2013-07-10 19:35:42 | 日記
 (1)13年版防衛白書(defense white paper)が発表された。年末には参院選の結果を受けて防衛計画大綱を策定する。
 防衛省幹部が言う「(白書は)事実を客観的に記録するだけ」のものだそうだが、安倍政権の国防軍化、集団自衛権容認に向けての日本を取り巻く国際安全保障環境の厳しさを強調して、防衛力の強化、日米安保、軍事同盟強化の必要性を主張している。

 ジャーナリストの国防には「精強な軍隊を持つのは初歩」という主張に、日本を侵略、戦争をする国があるだろうかと書いたが、防衛白書は北朝鮮の核、ミサイル開発、中国による領海侵入、ロシア軍の活発化と日本を取り巻く安全保障環境の厳しさを説いた。

 (2)中国による尖閣諸島領有権主張による中国軍の同領海侵犯は、当時民主党政権ではあったが当時石原都知事による尖閣諸島の都買い上げ発言に煽(あお)られての唐突な国有化に対する中国側の反発から頻繁にくり返されて外交防衛問題化が顕著になっていた。

 70年代では田中、周首相両首脳間による尖閣問題棚上げ論から東シナ海石油、ガス日中共同プラント事業も展開されて、尖閣諸島は海保庁レベルで日本が現在も実効支配もしている。

 (3)こうした現状は中国の軍事力強化、南シナ、東シナ海軍事進出で変化はもたらしていたが、日本の尖閣諸島「国有化」が東シナ海の緊張(strain)をむやみに加速させたのは間違いないことだ。

 そういう政治、外交の問題点の核心を抜きにして中国ほか国外の軍事脅威論を展開して、自国の防衛軍事力強化をはかろうという目論見がよく見える防衛白書だ。
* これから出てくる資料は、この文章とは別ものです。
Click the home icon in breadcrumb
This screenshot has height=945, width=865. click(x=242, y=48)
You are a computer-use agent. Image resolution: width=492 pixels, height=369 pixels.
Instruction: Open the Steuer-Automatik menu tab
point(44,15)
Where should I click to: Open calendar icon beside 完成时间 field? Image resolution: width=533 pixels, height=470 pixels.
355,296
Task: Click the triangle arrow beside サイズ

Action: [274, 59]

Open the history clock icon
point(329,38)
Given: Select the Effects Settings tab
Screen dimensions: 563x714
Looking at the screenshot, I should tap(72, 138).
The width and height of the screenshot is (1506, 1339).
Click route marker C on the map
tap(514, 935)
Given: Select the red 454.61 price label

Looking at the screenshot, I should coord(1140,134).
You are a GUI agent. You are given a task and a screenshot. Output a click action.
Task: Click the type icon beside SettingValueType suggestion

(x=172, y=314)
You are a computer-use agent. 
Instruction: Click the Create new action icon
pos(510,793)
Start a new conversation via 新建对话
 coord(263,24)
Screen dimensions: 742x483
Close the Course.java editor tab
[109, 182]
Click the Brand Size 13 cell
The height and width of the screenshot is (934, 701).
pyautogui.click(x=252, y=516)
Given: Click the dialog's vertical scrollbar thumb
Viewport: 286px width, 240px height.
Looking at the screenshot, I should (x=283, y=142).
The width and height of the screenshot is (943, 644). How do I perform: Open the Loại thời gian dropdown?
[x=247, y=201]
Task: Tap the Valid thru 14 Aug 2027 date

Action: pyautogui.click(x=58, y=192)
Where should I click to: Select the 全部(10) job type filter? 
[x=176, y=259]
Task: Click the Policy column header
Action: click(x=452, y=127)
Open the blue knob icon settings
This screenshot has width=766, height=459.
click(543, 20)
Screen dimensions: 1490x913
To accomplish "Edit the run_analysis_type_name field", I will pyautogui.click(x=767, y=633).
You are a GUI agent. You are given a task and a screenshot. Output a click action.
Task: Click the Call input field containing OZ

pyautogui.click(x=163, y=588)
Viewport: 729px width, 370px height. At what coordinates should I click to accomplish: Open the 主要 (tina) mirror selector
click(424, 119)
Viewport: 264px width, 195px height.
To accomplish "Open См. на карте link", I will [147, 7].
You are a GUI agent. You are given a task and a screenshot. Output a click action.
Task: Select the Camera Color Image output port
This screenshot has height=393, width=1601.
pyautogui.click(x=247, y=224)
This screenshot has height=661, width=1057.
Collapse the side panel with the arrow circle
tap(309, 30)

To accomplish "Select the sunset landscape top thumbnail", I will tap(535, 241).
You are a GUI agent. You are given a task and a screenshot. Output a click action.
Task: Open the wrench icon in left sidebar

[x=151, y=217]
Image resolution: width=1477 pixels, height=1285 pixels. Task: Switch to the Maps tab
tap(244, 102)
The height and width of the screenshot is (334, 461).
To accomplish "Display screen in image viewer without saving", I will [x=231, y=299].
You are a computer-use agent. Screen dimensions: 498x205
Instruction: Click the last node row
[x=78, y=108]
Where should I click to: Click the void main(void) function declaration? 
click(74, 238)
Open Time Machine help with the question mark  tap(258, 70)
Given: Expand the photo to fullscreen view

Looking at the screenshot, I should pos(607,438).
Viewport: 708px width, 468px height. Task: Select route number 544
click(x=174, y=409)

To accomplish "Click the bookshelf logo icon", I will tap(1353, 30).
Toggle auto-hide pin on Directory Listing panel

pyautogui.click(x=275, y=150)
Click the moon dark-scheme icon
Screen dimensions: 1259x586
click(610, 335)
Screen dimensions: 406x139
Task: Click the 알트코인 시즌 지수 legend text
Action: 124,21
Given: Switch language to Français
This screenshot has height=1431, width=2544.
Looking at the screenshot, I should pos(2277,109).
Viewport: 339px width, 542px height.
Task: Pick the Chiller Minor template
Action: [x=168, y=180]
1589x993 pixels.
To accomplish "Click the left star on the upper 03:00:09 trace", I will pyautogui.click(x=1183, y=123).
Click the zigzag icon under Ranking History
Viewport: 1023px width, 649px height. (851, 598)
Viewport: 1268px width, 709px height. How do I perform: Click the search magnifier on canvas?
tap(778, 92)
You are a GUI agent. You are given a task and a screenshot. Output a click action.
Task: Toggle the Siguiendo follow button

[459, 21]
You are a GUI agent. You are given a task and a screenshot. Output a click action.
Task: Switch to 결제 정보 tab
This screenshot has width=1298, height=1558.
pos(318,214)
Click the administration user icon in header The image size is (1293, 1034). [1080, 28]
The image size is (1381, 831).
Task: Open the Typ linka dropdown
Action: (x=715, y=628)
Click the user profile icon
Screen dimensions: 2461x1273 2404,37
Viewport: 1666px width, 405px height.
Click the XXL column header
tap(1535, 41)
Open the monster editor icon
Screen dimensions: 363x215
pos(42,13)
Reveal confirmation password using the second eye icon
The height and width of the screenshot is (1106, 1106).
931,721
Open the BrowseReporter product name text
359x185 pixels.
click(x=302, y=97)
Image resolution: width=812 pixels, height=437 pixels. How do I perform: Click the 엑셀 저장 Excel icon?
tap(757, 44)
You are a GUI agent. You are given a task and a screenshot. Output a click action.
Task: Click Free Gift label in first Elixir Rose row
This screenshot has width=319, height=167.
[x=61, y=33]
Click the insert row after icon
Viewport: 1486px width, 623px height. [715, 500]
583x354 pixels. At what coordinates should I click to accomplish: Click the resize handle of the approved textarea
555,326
国防軍化や集団的自衛権容認はかっての旧日本軍による植民地支配を受けた近隣アジア諸国の反発、過度の警戒感を与えて国際外交関係にあつれき、極度の緊張を高める効果しかないだろう。尖閣諸島の国有化影響の二の舞を見ることになる。

 (4)日本は沖縄に過度の負担を強いながら平和憲法(戦力不保持、不戦)、個別的自衛権行使、日米安保、軍事同盟による国防政策を基本としており、この基本戦略はすでに国民に定着したものであり普遍的協力関係のあるものだ。

 安倍政権が憲法改正による国防軍化、集団的自衛権の容認に向かうとは、日本の国防理念が専守防衛から防衛ゾーンを米国覇権主義の共同、共益ゾーンの海外に拡大する危険な方針転換として、日本の外交、歴史認識として必要のない政治理論だ。

 (5)日本を侵略し、戦争をする国がもし仮にあるとすれば、こういう米国覇権主義に従わない時の日本に対する「米国」ということになるパラドックス(paradox)だ。侵略、戦争とまではいわなくとも、相当の圧力外交は必至だ。

 そういう意味でも沖縄での米軍基地移設問題は正念場を迎える。やはり安倍政権が目指す国防軍化、集団的自衛権の容認は、国防強化、専守防衛論からは「相矛盾」し、米国覇権主義に取り込まれた攻撃的な危険なものでしかない。
 そうした核心問題が抜けた(ふれない)防衛白書だ。